(Saved data entries)
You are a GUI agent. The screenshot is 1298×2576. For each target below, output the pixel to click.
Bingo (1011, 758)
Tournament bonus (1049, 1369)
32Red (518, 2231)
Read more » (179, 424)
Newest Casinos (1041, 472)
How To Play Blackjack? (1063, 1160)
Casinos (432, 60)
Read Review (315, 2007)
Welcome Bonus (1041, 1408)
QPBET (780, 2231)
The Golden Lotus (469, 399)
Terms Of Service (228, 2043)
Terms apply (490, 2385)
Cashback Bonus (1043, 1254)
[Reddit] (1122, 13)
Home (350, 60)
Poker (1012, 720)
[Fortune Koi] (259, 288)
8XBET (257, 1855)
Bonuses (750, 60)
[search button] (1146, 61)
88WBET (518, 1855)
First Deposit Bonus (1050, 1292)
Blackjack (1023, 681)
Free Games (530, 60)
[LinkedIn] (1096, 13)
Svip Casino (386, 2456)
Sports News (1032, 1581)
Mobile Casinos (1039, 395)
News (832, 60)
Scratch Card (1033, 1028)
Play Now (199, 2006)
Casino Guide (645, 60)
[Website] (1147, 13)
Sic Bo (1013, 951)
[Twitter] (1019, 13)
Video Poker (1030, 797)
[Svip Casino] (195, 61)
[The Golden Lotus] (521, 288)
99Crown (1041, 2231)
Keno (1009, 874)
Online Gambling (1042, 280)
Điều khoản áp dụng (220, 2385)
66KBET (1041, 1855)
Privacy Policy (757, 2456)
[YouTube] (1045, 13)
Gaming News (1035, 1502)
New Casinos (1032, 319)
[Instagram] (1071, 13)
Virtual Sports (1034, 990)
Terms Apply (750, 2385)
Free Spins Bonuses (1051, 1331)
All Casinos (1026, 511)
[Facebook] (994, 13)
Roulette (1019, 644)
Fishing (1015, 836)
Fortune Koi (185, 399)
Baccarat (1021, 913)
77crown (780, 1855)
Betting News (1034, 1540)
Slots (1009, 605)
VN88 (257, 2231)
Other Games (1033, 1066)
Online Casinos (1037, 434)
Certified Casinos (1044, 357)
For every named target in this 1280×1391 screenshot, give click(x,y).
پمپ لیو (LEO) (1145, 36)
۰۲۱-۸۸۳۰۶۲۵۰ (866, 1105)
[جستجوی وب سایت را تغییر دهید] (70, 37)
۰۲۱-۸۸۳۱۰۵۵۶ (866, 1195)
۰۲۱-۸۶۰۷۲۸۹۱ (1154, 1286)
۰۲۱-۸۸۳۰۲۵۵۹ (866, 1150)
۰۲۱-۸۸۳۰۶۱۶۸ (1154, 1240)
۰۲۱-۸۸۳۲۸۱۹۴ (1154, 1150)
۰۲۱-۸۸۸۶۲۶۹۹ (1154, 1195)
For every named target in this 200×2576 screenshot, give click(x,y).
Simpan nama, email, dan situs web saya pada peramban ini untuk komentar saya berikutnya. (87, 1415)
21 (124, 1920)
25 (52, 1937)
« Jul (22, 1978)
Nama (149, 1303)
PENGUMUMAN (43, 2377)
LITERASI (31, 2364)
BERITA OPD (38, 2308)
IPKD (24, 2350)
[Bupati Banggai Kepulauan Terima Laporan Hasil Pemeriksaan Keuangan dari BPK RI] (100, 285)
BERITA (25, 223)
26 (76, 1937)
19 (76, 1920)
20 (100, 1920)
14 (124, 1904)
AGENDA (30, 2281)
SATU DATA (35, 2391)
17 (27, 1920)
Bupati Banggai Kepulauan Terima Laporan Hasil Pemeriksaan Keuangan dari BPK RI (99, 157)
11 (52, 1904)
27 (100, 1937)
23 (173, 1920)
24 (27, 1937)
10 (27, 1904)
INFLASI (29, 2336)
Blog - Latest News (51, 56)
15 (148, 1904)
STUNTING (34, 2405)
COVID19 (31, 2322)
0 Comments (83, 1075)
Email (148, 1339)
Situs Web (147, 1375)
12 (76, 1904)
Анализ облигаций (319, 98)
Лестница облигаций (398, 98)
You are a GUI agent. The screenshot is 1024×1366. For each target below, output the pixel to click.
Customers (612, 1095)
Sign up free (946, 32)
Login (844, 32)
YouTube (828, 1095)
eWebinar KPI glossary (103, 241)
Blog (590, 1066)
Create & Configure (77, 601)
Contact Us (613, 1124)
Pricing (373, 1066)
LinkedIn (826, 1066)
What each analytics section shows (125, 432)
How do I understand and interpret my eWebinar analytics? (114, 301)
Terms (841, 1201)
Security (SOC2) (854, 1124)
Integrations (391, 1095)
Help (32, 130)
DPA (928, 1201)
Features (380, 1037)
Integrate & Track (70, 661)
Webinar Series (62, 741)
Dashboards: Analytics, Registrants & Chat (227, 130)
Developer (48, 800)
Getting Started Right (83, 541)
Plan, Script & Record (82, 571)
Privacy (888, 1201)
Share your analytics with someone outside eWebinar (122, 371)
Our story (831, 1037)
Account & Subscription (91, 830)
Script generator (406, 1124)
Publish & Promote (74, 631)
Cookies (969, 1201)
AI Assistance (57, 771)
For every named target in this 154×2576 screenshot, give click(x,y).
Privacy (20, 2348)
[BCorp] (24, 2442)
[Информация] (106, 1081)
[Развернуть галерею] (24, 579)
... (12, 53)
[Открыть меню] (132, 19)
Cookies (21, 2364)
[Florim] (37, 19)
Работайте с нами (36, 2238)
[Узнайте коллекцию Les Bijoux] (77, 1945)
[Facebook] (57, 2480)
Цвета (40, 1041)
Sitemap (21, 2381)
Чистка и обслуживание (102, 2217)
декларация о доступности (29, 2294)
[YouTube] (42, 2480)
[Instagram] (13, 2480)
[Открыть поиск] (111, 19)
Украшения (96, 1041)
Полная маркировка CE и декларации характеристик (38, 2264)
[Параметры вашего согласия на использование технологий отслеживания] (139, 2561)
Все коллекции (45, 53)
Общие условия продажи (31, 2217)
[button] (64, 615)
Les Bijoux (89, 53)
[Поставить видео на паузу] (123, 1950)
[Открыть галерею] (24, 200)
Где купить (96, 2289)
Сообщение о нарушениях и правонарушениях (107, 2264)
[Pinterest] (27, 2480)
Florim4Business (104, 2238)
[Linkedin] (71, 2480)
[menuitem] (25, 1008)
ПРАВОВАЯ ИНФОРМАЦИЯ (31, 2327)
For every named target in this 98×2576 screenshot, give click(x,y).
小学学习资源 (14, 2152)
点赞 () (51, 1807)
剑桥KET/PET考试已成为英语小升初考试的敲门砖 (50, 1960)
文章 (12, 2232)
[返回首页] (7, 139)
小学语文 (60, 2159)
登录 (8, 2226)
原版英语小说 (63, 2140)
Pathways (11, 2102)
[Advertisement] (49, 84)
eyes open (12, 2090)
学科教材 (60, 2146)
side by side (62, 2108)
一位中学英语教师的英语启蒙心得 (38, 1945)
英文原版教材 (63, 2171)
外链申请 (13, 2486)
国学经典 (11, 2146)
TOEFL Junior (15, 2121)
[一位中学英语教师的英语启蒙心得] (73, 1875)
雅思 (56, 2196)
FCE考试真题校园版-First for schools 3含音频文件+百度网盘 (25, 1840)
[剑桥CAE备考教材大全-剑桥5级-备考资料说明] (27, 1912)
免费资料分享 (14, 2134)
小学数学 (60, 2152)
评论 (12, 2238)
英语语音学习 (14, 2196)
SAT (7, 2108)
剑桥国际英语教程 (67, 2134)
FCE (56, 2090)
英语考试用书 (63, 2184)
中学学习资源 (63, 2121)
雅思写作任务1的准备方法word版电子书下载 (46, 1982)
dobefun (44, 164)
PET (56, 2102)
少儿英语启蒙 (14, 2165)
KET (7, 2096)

- What is needed -
All that belongs in the answer is the run of lines above from the line containing "Все коллекции (45, 53)" through the line containing "文章 (12, 2232)", exactly as written.

- Exercise response -
Все коллекции (45, 53)
Общие условия продажи (31, 2217)
[button] (64, 615)
Les Bijoux (89, 53)
[Поставить видео на паузу] (123, 1950)
[Открыть галерею] (24, 200)
Где купить (96, 2289)
Сообщение о нарушениях и правонарушениях (107, 2264)
[Pinterest] (27, 2480)
Florim4Business (104, 2238)
[Linkedin] (71, 2480)
[menuitem] (25, 1008)
ПРАВОВАЯ ИНФОРМАЦИЯ (31, 2327)
For every named target in this 98×2576 screenshot, give click(x,y).
小学学习资源 (14, 2152)
点赞 () (51, 1807)
剑桥KET/PET考试已成为英语小升初考试的敲门砖 (50, 1960)
文章 (12, 2232)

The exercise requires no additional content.